Pery Shelly and his wife had their vacation of 1816 really spoiled by the cold summer so MAry had nothing better to do than sit around and write a story that has the ARctic involved as a grabber.
0 Replies
 
flaja
 
  1  
Reply Tue 19 Feb, 2008 06:22 pm
Walter Hinteler wrote:
Dear Set!

Please don't foget that this member got 40 credit points in history.

Such naturally beats any of our years at the history faculty.


How many credit hours in history do you or Setanta have?

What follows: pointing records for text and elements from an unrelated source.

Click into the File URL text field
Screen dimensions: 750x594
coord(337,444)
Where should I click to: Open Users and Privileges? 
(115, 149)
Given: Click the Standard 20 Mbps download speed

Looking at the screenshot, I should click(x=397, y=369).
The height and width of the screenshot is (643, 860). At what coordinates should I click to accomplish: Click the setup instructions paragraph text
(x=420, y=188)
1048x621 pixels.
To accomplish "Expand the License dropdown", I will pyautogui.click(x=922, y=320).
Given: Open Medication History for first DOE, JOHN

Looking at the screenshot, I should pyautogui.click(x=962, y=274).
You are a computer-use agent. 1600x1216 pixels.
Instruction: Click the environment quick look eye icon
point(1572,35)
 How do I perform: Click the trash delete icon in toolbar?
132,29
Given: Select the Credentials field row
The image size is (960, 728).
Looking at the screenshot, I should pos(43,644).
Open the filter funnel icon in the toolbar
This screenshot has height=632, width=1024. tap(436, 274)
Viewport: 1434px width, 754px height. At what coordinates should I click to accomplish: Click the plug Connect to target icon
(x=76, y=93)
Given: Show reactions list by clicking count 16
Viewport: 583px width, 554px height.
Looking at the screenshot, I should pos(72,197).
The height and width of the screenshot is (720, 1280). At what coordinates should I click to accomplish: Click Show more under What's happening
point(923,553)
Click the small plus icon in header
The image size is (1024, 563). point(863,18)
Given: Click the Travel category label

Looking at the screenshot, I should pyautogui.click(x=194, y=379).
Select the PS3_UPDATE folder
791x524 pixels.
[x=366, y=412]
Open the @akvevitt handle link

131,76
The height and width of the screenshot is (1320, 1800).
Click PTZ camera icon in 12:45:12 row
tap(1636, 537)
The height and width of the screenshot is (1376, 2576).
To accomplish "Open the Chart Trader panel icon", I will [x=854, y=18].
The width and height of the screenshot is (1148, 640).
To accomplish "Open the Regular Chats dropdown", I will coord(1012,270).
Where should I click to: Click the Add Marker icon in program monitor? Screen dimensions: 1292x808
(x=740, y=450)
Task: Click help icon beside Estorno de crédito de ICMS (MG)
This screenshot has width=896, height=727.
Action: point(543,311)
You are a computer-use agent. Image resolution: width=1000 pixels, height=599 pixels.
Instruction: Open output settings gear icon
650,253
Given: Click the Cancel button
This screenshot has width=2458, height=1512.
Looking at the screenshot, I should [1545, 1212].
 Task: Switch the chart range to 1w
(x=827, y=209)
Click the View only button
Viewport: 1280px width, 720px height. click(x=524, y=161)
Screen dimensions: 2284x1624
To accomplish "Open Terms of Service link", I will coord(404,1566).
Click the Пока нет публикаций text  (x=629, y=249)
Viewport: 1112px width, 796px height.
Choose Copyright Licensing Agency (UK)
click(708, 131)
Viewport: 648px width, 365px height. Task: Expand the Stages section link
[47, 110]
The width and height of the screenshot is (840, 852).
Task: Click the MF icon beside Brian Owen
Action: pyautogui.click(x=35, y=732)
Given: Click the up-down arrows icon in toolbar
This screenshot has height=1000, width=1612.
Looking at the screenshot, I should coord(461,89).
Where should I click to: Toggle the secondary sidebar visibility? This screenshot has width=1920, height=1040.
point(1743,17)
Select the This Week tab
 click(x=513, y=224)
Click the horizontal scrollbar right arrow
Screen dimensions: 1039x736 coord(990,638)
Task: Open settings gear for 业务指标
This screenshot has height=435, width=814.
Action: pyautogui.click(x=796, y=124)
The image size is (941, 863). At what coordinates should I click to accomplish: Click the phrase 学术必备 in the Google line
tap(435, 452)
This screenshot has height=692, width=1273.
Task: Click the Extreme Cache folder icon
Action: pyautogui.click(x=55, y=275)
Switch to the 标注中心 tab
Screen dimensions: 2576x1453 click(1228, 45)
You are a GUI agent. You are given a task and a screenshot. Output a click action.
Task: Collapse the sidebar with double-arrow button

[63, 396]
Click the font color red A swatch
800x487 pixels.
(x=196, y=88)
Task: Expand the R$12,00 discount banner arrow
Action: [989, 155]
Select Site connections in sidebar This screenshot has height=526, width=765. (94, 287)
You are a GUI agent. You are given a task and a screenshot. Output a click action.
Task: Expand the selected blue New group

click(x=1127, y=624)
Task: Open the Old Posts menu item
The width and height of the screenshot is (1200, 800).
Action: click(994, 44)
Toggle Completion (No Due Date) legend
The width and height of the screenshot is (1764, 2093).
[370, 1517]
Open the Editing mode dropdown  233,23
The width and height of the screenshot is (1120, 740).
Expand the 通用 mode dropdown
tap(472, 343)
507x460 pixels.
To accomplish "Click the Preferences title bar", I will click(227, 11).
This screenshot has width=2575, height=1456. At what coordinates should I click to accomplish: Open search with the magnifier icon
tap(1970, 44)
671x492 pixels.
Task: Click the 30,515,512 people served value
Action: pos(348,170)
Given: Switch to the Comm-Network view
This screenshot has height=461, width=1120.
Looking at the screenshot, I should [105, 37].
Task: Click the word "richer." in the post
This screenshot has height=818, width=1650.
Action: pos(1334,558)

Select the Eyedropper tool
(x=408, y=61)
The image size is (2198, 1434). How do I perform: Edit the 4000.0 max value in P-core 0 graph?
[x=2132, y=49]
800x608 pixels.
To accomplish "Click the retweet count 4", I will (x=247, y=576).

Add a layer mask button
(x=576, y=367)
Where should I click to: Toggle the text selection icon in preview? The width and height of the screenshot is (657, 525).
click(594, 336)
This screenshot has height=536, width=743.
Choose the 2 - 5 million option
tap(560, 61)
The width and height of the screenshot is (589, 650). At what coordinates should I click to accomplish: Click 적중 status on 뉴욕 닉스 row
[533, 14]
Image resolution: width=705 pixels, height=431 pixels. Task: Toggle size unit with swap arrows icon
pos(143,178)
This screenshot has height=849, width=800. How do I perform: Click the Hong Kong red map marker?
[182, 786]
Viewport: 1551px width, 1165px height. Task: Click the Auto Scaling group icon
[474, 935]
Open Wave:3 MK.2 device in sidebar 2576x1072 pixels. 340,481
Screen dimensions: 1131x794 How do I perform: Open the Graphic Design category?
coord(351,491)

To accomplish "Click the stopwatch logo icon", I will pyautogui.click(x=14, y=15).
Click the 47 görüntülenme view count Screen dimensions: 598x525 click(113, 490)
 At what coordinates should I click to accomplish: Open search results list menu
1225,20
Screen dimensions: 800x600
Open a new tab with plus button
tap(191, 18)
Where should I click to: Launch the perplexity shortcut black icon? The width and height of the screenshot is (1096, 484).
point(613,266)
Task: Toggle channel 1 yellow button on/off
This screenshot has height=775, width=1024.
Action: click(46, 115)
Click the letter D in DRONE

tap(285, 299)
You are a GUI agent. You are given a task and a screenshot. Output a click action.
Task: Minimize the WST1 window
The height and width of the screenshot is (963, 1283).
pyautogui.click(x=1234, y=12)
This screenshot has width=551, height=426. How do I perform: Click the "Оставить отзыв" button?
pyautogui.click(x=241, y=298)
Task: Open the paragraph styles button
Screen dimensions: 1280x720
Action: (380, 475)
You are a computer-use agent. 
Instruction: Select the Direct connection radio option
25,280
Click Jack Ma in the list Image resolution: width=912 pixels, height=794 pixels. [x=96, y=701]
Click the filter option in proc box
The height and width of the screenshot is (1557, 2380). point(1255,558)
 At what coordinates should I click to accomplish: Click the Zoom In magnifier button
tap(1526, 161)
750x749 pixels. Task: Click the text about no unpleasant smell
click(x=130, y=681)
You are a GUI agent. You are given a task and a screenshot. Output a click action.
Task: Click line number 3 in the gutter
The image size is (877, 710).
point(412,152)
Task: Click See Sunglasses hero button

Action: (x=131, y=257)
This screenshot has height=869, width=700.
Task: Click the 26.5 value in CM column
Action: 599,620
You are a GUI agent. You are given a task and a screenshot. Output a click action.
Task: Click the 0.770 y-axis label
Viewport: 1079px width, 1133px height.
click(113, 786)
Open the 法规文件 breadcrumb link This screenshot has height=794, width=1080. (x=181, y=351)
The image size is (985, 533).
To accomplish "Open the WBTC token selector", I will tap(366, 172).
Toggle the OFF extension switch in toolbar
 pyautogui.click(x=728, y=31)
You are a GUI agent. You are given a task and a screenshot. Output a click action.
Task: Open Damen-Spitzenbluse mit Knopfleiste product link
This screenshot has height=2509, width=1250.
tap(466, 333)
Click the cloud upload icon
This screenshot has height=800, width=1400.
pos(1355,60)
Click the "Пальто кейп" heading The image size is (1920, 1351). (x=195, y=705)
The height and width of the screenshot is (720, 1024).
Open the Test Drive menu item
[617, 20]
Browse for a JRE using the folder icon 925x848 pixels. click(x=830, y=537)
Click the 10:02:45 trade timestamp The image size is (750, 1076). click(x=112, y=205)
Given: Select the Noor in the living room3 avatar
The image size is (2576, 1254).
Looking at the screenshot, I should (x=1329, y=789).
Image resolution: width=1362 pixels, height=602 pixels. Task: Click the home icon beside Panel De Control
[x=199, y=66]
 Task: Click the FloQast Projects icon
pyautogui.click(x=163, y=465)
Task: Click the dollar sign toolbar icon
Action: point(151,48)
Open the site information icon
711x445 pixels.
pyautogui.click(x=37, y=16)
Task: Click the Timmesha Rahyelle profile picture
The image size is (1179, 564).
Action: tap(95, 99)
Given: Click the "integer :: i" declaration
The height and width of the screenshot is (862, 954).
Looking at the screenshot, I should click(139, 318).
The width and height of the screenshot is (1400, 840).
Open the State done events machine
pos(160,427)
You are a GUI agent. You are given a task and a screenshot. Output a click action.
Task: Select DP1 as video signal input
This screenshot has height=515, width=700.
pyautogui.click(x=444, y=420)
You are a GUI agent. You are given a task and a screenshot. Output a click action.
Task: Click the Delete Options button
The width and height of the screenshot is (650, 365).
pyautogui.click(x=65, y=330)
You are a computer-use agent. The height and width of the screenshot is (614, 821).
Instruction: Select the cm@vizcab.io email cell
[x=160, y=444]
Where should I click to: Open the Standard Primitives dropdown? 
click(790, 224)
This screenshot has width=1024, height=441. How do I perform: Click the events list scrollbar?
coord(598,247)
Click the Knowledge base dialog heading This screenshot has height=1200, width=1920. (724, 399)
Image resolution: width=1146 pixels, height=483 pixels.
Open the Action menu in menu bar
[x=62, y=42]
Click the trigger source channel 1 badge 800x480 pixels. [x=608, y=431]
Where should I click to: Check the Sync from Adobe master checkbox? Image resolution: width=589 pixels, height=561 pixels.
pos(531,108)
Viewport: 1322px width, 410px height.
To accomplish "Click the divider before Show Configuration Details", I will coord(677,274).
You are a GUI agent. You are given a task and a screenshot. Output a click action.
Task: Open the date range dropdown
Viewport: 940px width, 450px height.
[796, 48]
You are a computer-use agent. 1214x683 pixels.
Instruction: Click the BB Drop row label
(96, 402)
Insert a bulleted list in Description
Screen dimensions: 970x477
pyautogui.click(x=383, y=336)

The 40 credit hours in history is far more than the 28 hours I had to have in biology courses to get a bachelor's degree in biology (this degree also required 26 credit hours in an assortment of chemistry and math classes). If it weren't for the fact that I wasn't allowed to have a history advisor (because of faculty shortages) and thus didn't know about certain extra-curricular writing requirements until it was too late to meet them, I would have a bachelor's degree in history. What degree do you or Settanta have?
0 Replies
 
farmerman
 
  1  
Reply Tue 19 Feb, 2008 06:27 pm
wow, youre really full of yourself flaja. Remember, we all learn something from our discussions (whether we admit it or not).
All except gunga, cause hes got his head up his cloaca (Damn, I musta tooken some biology in high school)
0 Replies
 
Setanta
 
  1  
Reply Tue 19 Feb, 2008 06:58 pm
How many pertinent references to the period under discussion, and the specific matter of Norse voyages in North America have you provided, Herr Flaja?

(EDIT: Since you probably won't get it--the citation of the Mr. Mowat's book which i provided constitutes a pertinent reference. Who gives a rat's ass how many hours of history courses you claim to have taken, if you can't back up the bullshit you are peddling? I'll take a page from the book of Joefromchicago, King of History. I have 2,325 credit hours in history, and enough degrees to paper the walls of the living room. Prove me wrong.)